La promesa de esta tecnología era simple: cerrar todas las puertas por donde pudiera colarse una ayuda externa. Como si una casa tuviera la puerta principal blindada, las ventanas cerradas y una cámara en el pasillo. En teoría, nadie entra y nadie sale sin ser visto.

Un navegador bloqueado impide abrir otras páginas o programas. La supervisión remota vigila gestos, tiempos y desvíos de mirada. Sin embargo, si el resultado final muestra un salto tan brusco en el rendimiento, el sistema ya no parece un candado robusto, sino un interruptor que no logra distinguir entre control real y sensación de control.

La promesa de esta tecnología era simple: cerrar todas las puertas por donde pudiera colarse una ayuda externa.

Ese es el punto que revela el caso de la UNAM: la vigilancia con IA puede ordenar el entorno, pero no garantiza por sí sola la fiabilidad del proceso. Sus propios desarrolladores suelen advertir que estas herramientas pueden fallar, porque detectan patrones, no intenciones.

La urgencia detrás de las cifras

La repetición no alcanzará a todos los aspirantes, pero la universidad no explicó con claridad el criterio para elegir a los 58.000 afectados. Sus nuevas calificaciones definirán si conservan las plazas obtenidas en la primera ronda.

Y el calendario aprieta. Las clases empiezan el 10 de agosto de 2026 y todavía hay miles de lugares pendientes de confirmación. Para muchos estudiantes, esto significa volver a prepararse, desplazarse y sostener otra vez una tensión que creían cerrada.

Las clases empiezan el 10 de agosto de 2026 y todavía hay miles de lugares pendientes de confirmación.

La oportunidad que deja este episodio va más allá de una admisión universitaria. Obliga a revisar qué tareas puede asumir la inteligencia artificial y en cuáles todavía necesita un respaldo humano más claro. En educación, ese engranaje es especialmente sensible, porque una falla no solo altera una estadística: puede mover el destino de una persona.

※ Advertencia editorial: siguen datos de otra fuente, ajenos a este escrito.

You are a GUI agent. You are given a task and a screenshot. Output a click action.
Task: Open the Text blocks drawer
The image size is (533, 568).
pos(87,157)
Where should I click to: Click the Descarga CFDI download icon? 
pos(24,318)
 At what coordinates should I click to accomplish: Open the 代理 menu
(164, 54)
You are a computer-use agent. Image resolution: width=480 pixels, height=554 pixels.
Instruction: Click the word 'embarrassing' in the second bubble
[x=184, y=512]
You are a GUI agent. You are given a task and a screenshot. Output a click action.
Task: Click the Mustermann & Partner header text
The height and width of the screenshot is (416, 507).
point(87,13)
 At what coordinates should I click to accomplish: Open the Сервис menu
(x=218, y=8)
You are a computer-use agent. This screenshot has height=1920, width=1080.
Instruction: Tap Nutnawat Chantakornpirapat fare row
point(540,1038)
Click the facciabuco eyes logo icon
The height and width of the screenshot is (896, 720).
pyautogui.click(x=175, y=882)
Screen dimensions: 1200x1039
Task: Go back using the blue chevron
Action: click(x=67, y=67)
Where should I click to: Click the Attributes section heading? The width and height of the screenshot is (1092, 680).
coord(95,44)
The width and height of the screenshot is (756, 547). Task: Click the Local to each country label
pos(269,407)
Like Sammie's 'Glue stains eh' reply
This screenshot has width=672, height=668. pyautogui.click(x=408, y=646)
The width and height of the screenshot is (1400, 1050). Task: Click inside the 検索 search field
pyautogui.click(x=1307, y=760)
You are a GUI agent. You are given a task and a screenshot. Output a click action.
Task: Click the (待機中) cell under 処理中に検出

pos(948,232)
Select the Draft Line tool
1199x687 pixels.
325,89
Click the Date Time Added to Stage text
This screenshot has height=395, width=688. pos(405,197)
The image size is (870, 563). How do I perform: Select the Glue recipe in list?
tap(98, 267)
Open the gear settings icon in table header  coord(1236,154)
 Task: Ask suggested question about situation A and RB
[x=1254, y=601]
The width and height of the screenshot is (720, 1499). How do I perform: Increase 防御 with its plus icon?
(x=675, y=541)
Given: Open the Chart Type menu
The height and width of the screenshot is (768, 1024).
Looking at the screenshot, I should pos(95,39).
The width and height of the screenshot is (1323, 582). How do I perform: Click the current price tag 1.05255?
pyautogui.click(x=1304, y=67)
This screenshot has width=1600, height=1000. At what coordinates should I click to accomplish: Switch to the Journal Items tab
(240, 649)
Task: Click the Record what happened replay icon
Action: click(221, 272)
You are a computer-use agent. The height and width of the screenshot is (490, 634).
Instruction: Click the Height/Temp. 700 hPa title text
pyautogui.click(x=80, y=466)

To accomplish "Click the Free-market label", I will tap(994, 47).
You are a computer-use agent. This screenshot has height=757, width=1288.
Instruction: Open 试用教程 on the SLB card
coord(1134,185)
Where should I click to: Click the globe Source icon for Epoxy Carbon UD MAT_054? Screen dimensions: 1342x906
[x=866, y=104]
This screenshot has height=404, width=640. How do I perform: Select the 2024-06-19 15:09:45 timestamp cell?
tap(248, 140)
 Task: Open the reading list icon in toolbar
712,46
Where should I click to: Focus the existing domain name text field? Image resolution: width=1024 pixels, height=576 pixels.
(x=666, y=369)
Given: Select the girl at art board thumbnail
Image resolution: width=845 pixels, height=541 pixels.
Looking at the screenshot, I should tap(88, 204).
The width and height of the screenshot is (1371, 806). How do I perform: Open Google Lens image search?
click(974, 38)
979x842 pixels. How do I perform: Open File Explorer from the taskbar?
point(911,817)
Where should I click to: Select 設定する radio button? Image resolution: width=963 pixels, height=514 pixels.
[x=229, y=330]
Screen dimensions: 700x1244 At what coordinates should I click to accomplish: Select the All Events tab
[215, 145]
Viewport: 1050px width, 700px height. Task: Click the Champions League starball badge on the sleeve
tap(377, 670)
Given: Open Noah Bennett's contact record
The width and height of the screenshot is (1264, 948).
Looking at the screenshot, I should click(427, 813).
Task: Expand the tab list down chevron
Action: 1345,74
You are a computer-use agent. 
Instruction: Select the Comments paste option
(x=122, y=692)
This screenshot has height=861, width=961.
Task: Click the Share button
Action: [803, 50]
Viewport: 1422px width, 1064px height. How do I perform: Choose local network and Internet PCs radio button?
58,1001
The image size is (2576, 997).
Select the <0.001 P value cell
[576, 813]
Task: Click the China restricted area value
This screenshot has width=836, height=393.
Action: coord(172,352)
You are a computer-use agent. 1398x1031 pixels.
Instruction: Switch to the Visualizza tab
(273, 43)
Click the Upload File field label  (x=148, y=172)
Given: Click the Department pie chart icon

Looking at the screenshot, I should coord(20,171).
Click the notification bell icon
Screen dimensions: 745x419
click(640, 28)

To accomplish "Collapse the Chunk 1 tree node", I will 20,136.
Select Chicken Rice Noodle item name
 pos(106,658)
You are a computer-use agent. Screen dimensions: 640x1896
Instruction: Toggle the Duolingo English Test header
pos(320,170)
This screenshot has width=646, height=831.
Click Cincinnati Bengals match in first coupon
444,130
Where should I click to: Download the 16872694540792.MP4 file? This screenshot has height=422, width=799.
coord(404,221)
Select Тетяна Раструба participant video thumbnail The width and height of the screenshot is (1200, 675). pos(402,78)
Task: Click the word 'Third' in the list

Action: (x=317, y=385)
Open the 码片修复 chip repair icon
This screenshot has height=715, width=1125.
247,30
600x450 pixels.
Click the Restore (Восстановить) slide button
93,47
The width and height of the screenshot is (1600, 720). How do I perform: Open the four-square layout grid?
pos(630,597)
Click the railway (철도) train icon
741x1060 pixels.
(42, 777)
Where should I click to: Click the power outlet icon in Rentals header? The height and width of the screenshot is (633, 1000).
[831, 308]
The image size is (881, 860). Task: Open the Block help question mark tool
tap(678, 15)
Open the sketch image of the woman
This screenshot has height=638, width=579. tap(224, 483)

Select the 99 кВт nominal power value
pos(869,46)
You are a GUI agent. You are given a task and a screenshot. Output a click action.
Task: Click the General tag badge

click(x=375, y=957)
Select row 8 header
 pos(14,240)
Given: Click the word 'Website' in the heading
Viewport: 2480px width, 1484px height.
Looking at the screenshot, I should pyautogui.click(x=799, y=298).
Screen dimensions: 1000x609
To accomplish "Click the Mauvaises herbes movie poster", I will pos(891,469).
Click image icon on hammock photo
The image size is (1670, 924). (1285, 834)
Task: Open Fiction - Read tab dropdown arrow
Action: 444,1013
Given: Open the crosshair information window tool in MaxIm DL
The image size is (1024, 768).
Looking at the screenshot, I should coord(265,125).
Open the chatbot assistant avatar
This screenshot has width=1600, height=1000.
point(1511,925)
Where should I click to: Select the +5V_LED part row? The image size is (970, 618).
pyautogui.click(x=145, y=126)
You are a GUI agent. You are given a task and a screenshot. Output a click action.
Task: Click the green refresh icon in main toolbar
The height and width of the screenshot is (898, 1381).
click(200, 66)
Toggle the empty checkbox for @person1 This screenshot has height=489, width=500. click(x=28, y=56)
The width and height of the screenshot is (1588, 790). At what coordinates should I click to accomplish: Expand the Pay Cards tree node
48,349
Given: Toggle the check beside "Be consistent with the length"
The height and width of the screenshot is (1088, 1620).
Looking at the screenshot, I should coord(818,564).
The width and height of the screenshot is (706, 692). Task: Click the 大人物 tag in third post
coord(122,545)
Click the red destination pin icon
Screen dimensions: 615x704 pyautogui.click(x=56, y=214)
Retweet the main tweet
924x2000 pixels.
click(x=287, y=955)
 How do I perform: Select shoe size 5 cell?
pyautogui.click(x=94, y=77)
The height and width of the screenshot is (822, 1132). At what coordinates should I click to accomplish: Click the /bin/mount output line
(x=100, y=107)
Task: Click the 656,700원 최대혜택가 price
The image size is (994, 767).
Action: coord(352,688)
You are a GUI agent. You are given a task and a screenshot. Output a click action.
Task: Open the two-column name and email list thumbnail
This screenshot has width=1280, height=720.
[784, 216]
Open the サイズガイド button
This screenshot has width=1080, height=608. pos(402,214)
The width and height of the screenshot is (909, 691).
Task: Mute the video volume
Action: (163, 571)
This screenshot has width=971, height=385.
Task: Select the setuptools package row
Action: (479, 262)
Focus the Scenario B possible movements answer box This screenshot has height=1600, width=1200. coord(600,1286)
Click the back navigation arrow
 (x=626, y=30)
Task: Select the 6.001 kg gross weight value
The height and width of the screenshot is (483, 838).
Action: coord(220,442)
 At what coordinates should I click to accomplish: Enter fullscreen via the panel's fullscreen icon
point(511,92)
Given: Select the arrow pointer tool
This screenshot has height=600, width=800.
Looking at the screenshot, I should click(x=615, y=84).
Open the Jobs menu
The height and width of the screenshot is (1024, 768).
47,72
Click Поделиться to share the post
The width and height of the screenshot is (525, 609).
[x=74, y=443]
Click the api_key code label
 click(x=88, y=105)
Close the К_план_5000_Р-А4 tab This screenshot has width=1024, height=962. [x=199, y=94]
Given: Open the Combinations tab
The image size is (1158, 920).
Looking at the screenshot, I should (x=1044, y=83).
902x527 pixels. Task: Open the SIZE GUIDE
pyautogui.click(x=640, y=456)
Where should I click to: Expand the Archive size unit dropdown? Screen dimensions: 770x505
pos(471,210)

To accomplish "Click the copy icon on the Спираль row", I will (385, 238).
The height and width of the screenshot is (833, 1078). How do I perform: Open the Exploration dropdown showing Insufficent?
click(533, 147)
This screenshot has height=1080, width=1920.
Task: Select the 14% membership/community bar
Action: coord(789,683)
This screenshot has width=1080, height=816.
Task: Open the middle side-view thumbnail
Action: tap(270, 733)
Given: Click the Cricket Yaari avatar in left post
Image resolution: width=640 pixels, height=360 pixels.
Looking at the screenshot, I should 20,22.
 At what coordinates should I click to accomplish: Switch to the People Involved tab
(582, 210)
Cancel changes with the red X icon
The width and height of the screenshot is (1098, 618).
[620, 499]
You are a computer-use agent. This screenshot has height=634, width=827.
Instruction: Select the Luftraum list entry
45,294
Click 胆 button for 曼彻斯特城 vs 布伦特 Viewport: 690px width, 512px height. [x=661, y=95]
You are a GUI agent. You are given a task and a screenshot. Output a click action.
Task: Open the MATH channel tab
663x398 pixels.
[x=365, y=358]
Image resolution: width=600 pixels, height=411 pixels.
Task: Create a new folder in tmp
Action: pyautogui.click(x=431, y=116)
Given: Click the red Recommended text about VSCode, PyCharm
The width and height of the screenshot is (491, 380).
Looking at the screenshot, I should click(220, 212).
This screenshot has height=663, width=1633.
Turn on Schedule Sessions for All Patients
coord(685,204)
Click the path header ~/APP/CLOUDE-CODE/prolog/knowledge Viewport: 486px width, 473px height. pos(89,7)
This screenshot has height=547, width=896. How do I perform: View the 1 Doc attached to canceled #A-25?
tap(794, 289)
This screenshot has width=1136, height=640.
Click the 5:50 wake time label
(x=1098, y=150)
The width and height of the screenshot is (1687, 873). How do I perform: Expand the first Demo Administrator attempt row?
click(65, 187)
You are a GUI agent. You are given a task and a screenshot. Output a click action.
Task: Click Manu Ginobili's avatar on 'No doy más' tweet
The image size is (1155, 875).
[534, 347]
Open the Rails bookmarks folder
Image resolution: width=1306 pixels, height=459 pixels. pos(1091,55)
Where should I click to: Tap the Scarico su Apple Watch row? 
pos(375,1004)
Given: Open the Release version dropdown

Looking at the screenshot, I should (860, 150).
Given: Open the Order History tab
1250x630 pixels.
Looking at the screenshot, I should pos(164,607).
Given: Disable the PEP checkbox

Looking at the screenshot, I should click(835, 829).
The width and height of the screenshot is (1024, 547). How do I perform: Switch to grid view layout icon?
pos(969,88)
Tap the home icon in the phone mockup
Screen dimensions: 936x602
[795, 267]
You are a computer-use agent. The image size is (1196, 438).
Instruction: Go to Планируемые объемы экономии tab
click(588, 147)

Por eso, el experimento de la UNAM funciona como una señal de alarma. Si la tecnología quiere ser la central de control de un examen, antes debe demostrar que no solo observa, sino que entiende. Mientras tanto, para miles de alumnos, la certeza seguirá pareciéndose menos a una cámara y más a un aula presencial con reglas visibles para todos.